▸ **Short problem**
Can you rescale the entries from the line with "KAUST (407, 208)" up to and including the line with "www.yoga-inversion.de (746, 890)"? Rewrite only those lines, requests included, with every coordinate in the answers multiplied by 0.75 and rounded to a whole number, halves rounding up.

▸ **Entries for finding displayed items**
---

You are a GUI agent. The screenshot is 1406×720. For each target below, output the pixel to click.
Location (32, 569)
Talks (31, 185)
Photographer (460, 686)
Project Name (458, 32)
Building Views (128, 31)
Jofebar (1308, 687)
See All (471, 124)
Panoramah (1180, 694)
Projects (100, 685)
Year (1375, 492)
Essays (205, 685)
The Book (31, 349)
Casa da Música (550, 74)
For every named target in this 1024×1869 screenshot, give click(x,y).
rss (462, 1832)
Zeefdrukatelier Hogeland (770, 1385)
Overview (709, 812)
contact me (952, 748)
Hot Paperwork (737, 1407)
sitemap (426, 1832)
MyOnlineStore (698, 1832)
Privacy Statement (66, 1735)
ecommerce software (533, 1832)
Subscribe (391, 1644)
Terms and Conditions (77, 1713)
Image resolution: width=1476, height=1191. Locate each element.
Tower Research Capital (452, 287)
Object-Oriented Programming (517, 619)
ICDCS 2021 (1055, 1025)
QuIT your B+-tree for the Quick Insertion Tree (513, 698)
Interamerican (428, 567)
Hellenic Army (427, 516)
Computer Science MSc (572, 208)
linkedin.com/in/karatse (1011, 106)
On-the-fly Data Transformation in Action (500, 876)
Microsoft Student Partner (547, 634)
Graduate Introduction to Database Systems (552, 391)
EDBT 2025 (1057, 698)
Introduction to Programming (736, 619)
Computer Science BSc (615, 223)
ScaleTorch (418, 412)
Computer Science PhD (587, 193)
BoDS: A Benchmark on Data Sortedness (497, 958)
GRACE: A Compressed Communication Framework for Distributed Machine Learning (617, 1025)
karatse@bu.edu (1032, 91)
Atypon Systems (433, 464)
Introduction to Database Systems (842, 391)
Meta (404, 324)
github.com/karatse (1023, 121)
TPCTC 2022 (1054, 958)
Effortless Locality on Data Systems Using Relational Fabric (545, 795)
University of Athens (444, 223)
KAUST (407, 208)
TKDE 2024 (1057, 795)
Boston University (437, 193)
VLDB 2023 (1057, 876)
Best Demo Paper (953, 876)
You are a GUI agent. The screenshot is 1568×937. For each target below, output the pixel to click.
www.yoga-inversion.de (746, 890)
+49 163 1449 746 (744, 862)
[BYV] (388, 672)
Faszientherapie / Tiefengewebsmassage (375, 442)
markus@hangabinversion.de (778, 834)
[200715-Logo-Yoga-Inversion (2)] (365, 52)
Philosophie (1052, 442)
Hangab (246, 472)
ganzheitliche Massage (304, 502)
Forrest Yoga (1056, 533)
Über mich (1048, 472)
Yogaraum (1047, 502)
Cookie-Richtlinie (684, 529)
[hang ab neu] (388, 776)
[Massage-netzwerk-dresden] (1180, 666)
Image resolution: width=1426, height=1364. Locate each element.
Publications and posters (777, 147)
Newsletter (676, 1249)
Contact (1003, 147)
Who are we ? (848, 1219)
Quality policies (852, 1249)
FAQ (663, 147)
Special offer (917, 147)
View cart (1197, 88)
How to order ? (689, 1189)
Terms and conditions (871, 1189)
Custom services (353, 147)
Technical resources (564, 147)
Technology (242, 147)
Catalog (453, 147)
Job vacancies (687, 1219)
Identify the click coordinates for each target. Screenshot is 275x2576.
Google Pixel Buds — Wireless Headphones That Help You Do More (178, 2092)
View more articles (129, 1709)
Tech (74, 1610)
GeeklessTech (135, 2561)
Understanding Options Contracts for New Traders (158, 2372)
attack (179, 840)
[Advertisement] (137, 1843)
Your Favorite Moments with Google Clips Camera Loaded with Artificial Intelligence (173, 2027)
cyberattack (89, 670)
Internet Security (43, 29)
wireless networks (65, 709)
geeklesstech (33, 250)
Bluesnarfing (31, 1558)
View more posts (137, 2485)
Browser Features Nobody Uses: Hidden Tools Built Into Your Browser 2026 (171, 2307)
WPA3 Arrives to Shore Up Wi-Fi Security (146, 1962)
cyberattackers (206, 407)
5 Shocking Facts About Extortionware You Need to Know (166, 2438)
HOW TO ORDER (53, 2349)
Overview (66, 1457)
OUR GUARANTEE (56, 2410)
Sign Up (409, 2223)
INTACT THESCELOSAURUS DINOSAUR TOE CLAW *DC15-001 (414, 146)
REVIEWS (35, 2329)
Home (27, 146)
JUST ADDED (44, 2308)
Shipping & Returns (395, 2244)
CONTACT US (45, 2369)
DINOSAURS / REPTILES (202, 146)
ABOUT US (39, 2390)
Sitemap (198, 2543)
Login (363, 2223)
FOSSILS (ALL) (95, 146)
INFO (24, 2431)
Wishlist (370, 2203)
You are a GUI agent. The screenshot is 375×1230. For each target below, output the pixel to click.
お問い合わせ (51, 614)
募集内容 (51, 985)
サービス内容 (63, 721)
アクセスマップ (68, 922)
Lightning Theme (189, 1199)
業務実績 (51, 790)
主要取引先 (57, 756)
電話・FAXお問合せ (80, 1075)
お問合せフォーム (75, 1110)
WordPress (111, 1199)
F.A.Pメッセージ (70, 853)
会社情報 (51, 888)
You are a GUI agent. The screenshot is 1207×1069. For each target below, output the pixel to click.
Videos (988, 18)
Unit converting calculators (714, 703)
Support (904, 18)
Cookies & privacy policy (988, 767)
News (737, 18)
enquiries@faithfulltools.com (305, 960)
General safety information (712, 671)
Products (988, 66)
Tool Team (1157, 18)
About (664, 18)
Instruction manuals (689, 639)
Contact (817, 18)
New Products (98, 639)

---

▸ **Result**
KAUST (305, 156)
TKDE 2024 (793, 596)
Boston University (328, 145)
VLDB 2023 (793, 657)
Best Demo Paper (715, 657)
You are a GUI agent. The screenshot is 1568×937. For each target below, output the pixel to click.
www.yoga-inversion.de (560, 668)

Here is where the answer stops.